Don Carlos era un temperamento excepcional, imprevisible. Perdía la paciencia con facilidad y parecía entonces enfriar los afectos y la amistad, aislándose de todos. De pronto, algún día supimos que decidió marcharse a la Capital de la República para continuar su batalla por la vida, donde al final de cuentas lo sorprendió la muerte. Poco después falleció también su hijo Carlos, de una dolencia cardíaca. Solamente le sobreviven su hija Margarita y la mamá de Margarita, como acostumbraba presentar a doña Aurelia, su compañera, una buena mujer.
En 1980, acompañado del Lic. Jorge A. Peniche Peniche, recientemente fallecido, me entrevisté con Margarita Duarte para ofrecerle la edición en un tomo de los poemas de su padre, sin recibir una respuesta positiva. Ojalá que ahora que existe la misma buena disposición de algunas personas generosas se alcance el éxito en la gestión.

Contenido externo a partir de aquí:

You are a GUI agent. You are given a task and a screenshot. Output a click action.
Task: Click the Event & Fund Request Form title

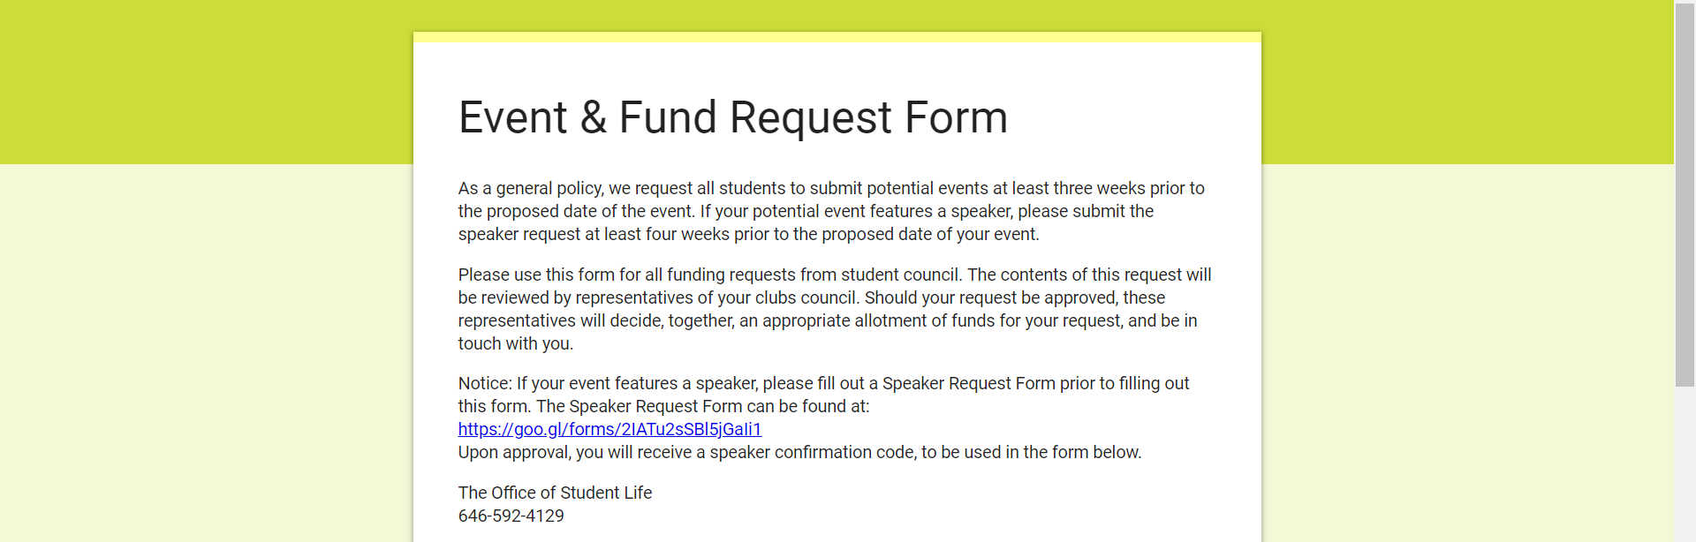732,117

Carlos Duarte Moreno vivió y murió en la mayor pobreza. No pienso que hizo de ésta, como los franciscanos, su mayor virtud. Fue más bien su víctima. Es una crueldad de la sociedad condenar a la humillación de la miseria a los espíritus superiores y a las inteligencias más lúcidas. La creación intelectual debe ser protegida, auspiciada e impulsada por el Estado. Hemos sido insensibles ante la lucha desigual de quienes tienen el derecho legítimo de alternar y seguir la vocación sublime de pensar y de crear, con la necesidad de procurar el sustento diario, decoroso, digno, del ser humano y de sus familias, brindándoles solidaridad y apoyo. No deja de ser una gran injusticia social ver morir en la pobreza a nuestros talentos, como fue el caso de Duarte Moreno, y como ocurrió con don Carlos Moreno Medina, alto poeta, y más recientemente con Don Juan Duch Collel, merecedor de muchos homenajes, como los anteriores, que están pendientes de recibir. O como sucede con el genio excepcional de Raúl Cáceres Carenzo, desterrado de la patria chica ante la ingente necesidad de ganarse la vida, contra su voluntad, en otras latitudes, porque aquí nadie le tiende la mano.
Somos un pueblo pobre, pero generoso, y pienso que dentro de nuestras limitaciones debemos hacer un esfuerzo por premiar la inteligencia. Carlos Duarte Moreno, poder de una presencia, como dijo alguna vez del henequén, sigue de pie con sus poemas, con su pensamiento social lúcido, con su gallarda figura, como el granito de sal al que cantó en vida, fue lucero que alumbró y transformó en grandeza intelectual su injusta pobreza.